State Department spokesperson Vedant Patel said at a press briefing on Monday that China should not “overreact” to the joint agreement.

Opposition to alliance

Patricia Kim, a fellow at the Brookings Institution’s Center for East Asia Policy Studies, said, “Beijing’s critical response to the measures announced during President Yoon’s visit to the United States is rooted in China’s tendency to see any strengthening of the U.S.-ROK alliance as directed toward itself, when in reality, they are intended to address South Korea’s fundamental growing threat posed by North Korea.”

After his state visit to Washington, Yoon rejected Chinese criticisms. He told a group of more than 150 reporters at a press luncheon in the Yongsan presidential compound in Seoul that the Chinese should help reduce threats from North Korea by enforcing sanctions.

“If they want to take issue with us and criticize us for adopting the Washington Declaration and upgrading our security cooperation to one that is nuclear based, they should reduce the nuclear threat” of North Korea, “or at least abide by international law and stick to U.N. Security Council sanctions,” Yoon said on Tuesday.

Although China helped to pass sanctions in response to Pyongyang’s nuclear and missile tests in 2016 and 2017 as a permanent member of the Security Council, it has blocked the international body from passing new resolutions condemning recent launches.

Dennis Wilder, senior director for East Asia affairs at the White House’s National Security Council during the administration of George W. Bush, said “the Washington Declaration merely confirmed for Beijing that President Yoon is going to take a tough stance toward North Korea and a tough stance toward China.”

Taiwan

Wilder said South Korean leaders "have always been careful to avoid entanglement in U.S. policy on Taiwan,” but “President Yoon is the first South Korean president to have involved himself directly on the Taiwan issue, and from the Chinese point of view, that is totally unacceptable.”

Before Yoon’s trip to Washington, he said in an interview with Reuters released on April 19 that tensions surrounding Taiwan resulted from “attempts to change the status quo by force,” and the matter is “not simply an issue between China and Taiwan” but “a global” one.

In the joint statement that Biden and Yoon issued following their summit, they stressed “the importance of preserving peace and stability in the Taiwan Strait” and “strongly opposed any unilateral attempts to change the status quo in the Indo-Pacific.”

Beijing views the self-governing island of Taiwan as its own territory that must be reunited with mainland China.

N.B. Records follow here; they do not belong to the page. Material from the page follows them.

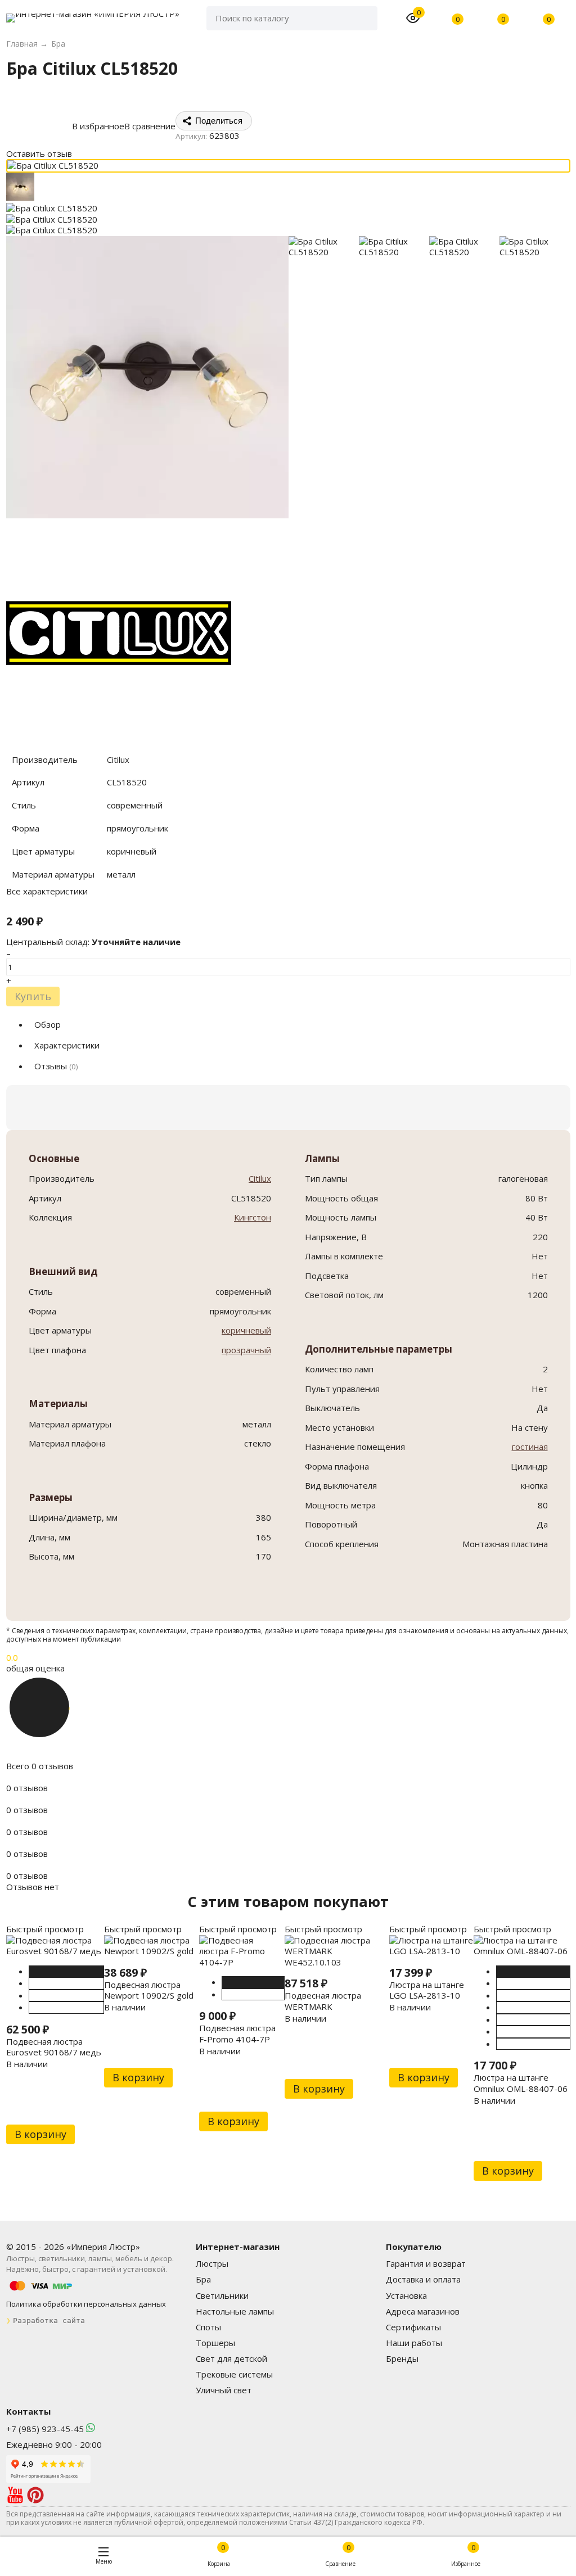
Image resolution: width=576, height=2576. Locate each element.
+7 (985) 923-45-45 (45, 2428)
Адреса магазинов (423, 2311)
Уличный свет (223, 2390)
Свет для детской (231, 2358)
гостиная (530, 1446)
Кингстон (252, 1217)
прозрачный (246, 1349)
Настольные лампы (235, 2311)
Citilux (260, 1178)
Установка (406, 2295)
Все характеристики (47, 891)
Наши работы (414, 2342)
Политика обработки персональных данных (86, 2304)
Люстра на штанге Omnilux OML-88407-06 (521, 2083)
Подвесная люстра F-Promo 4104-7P (237, 2033)
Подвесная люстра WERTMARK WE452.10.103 (323, 2006)
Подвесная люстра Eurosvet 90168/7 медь (53, 2047)
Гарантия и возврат (426, 2263)
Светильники (222, 2295)
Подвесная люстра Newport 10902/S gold (149, 1990)
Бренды (402, 2358)
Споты (208, 2327)
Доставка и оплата (423, 2279)
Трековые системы (234, 2374)
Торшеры (215, 2342)
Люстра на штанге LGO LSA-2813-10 (426, 1990)
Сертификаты (413, 2327)
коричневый (246, 1330)
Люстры (212, 2263)
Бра (203, 2279)
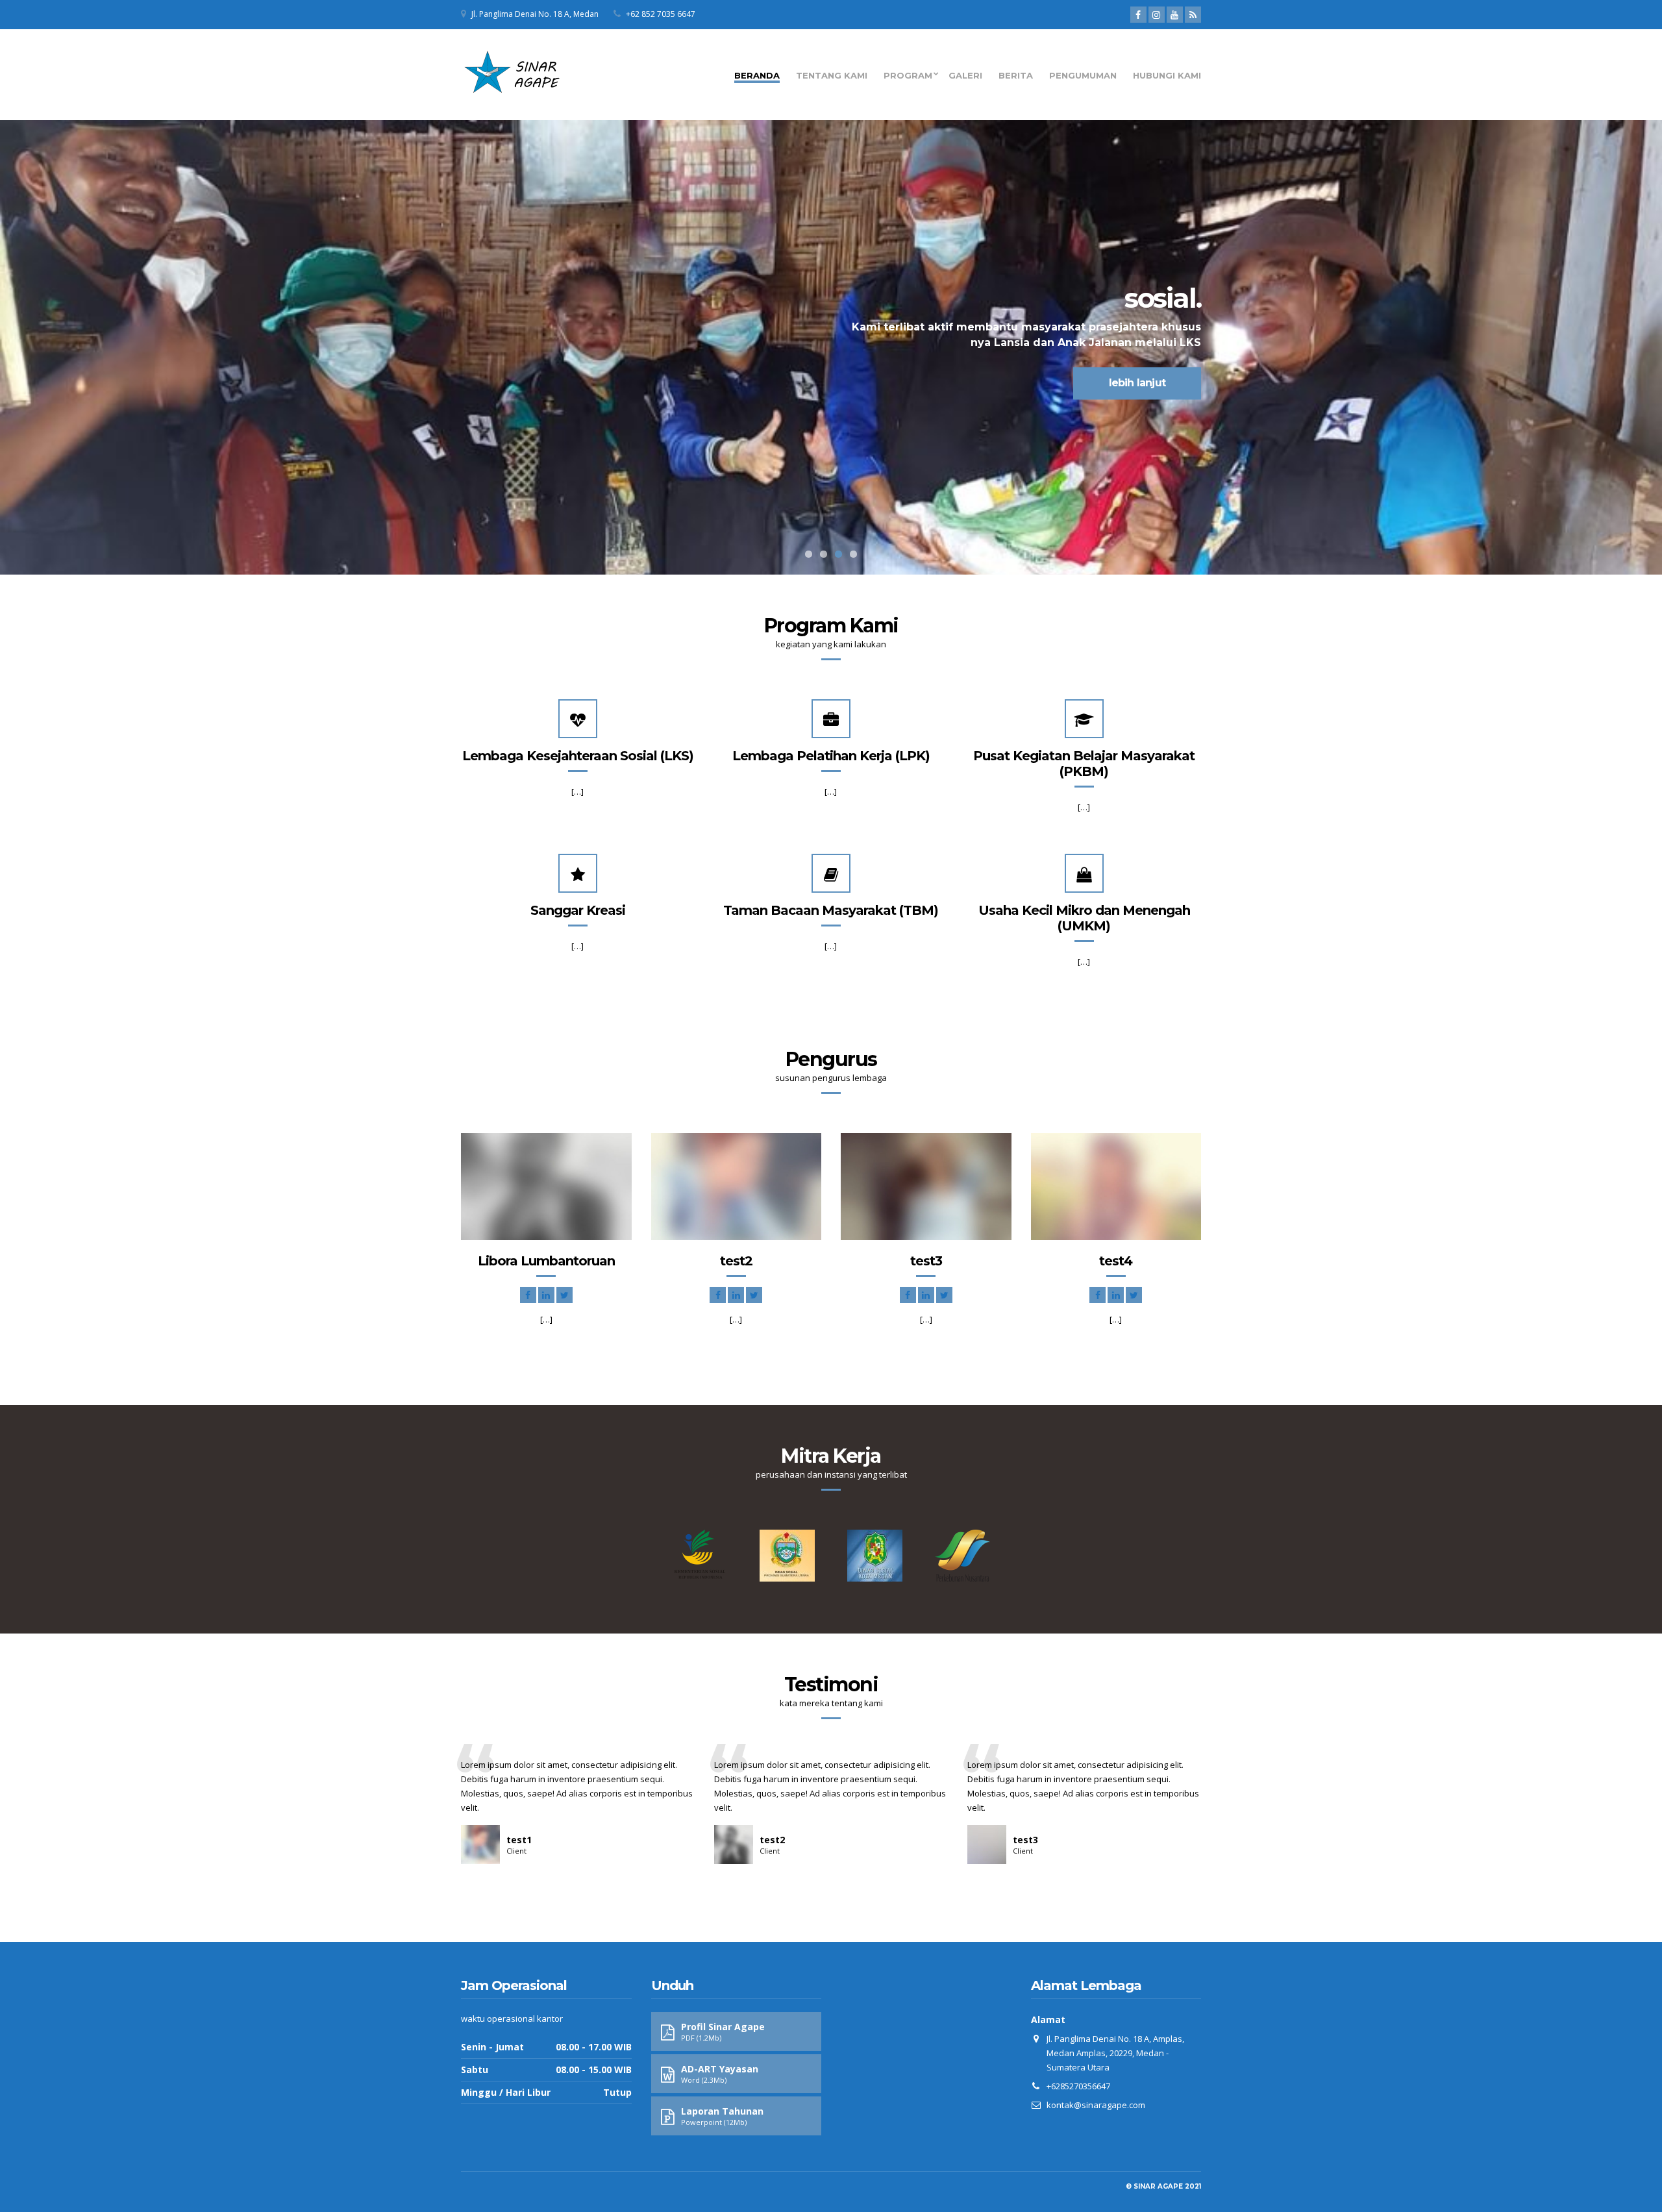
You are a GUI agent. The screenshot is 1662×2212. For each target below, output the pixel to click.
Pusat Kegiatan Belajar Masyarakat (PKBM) (1084, 763)
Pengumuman (1083, 75)
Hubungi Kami (1167, 75)
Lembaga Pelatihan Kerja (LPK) (831, 756)
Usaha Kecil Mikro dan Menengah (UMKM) (1084, 918)
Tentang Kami (831, 75)
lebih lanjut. (526, 383)
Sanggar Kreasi (577, 910)
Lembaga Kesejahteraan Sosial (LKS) (577, 756)
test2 (736, 1261)
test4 (1115, 1261)
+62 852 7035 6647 (660, 13)
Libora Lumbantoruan (546, 1261)
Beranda (757, 75)
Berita (1015, 75)
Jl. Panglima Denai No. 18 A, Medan (535, 13)
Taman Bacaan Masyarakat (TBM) (830, 910)
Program (908, 75)
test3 (926, 1261)
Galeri (965, 75)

"This is a broader geopolitical issue for Beijing that [it’s] watching as a bunch of countries on China’s periphery align more closely with the United States,” said Zack Cooper, former special assistant to the principal deputy undersecretary of defense for policy at the U.S. Defense Department.

“It’s South Korea [and] Japan. It’s India, Taiwan and the Philippines. As these Chinese neighbors are pushing back against Beijing, the Chinese leadership is feeling more isolated. That’s creating this frustration in China” and causing it to “lash out in very critical ways,” said Cooper, now a senior fellow at the American Enterprise Institute.

China’s increasing military aggression in the Indo-Pacific has led the U.S. and its allies and partners to strengthen their ways to defend Taiwan and to maintain freedom of navigation in the region.

“From China’s point of view, President Yoon is expanding South Korea’s military reach — or seems to be — into the Taiwan Strait situation,” Wilder said.

Jiha Ham contributed to this report.